いい映画だったわ、それとしか言いようがない。
観た後、理屈なしのしみじみとした余韻にながく浸ることができて、いい時代劇を見せて
いただいたと、誰にともなく感謝したくなる。
そう、脚本、監督、俳優陣の面々が何ひとつ破綻なく、一つの作品を作り上げているのよ。
映像もとてもきれいで美しく、全編ほの暗い明かりがこれまた雰囲気を盛り上げて。
そしてタイトル通り、「白と黒の碁と碁盤」が「碁を打つ音」が「碁を打つ人」が
画面を引き締めて想像を膨らませる。
主人公柳田格之進に草彅剛。
草彅さん、武士がよく似合う。時代劇がよく合う。
静と動の格之進、彼自身がそのまま体現されているような。想像以上の出来がこれまた嬉しい。
周りを固めるのが、
中川大志、奥野瑛太、音尾琢真、市村正親、斎藤工、小泉今日子、國村隼の面々。
娘役の清原果耶さん、ドラマ「透明なゆりかご」の女優さんだったのね。
彼女がまた素晴らしい。武士の娘、凛としてそれでいて可愛く品もありで、いい女優さんだ。

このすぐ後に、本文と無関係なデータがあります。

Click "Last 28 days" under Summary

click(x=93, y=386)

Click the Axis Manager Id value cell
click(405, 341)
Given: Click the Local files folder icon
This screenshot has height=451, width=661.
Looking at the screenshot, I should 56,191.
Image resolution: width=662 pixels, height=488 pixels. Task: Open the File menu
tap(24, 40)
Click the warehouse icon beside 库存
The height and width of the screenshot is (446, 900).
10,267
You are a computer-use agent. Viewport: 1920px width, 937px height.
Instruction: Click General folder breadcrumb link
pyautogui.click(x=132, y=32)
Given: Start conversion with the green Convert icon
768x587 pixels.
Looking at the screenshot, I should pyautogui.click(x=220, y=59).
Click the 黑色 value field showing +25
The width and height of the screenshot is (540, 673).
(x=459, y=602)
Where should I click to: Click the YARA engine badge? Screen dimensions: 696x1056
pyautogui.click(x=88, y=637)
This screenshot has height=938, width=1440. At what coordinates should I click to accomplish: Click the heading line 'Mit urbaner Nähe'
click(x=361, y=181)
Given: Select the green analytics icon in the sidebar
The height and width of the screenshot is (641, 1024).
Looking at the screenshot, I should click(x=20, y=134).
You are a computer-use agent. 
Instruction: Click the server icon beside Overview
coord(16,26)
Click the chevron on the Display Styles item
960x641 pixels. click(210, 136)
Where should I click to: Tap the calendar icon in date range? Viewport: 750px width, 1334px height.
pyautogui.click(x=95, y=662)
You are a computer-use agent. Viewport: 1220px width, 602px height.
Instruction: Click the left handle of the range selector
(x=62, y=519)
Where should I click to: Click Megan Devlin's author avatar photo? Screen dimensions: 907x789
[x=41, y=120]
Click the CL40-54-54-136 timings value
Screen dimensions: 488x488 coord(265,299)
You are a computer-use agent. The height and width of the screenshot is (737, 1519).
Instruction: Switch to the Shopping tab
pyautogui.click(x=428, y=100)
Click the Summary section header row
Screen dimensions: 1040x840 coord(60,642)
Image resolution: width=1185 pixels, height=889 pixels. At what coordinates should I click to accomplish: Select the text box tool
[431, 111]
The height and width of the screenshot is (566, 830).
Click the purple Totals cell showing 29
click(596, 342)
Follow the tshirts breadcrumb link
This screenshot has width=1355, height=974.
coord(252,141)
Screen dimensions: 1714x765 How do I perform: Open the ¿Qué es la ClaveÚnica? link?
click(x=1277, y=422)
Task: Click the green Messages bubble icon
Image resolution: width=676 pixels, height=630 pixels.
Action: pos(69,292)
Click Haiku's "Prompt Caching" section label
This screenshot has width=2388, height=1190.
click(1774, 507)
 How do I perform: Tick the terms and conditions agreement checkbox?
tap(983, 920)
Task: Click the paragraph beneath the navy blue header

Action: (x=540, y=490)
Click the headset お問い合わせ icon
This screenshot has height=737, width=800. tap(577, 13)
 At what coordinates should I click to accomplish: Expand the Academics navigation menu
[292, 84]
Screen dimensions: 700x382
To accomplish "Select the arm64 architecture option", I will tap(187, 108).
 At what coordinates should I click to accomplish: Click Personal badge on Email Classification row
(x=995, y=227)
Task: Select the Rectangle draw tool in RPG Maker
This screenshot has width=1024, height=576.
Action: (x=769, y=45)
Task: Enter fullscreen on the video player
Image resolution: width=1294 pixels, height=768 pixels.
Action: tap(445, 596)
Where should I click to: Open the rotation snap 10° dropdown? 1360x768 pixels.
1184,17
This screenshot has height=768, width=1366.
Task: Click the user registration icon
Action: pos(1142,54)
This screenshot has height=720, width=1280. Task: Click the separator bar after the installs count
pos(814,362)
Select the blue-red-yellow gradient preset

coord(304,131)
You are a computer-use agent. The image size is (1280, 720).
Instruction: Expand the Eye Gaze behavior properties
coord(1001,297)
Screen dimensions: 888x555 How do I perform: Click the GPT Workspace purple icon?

小泉今日子さん、お庚役。歳を重ねて顎が二重になったところがまたこの役にぴったりで。
市村正親、國村隼さん、そりゃあ言うことなしの貫禄。
斎藤工さん、敵役よ。いい男が敵役を演じると迫力を増す。
中川大志、奥野瑛太、音尾琢真さん、失礼ながらお名前も芸歴も何も初めましてだ。
キャストがぴったりだと自然にその世界に入り溶け込んでいける。よかったわ。
ただひとつ、
「武士の誇りを賭けた《復讐》を描く、感動のリベンジ・エンタテインメント」
とのキャッチコピー。
うーん、復讐だのリベンジだのを強く謳うのはちょっと違う気がするのよ。
確かにそうなのだけれど、やはりそこだけじゃないのになあ、もっといろいろ
絡み合って奥深いのになあと思うわけ。復讐だけじゃ感動は呼ばないもの。
ま、仕方ないか。
4年前の「ミッドナイトスワン」の時はTVで映画の宣伝もできなかったのに、日本アカデミー賞を
取りいまだに上映している映画館がある。
今回の「碁盤切り」で監督も剛君もあちらこちらのTV局に呼ばれている。世は変わる。
ぜひ多くの人に観ていただきたいと思うわ。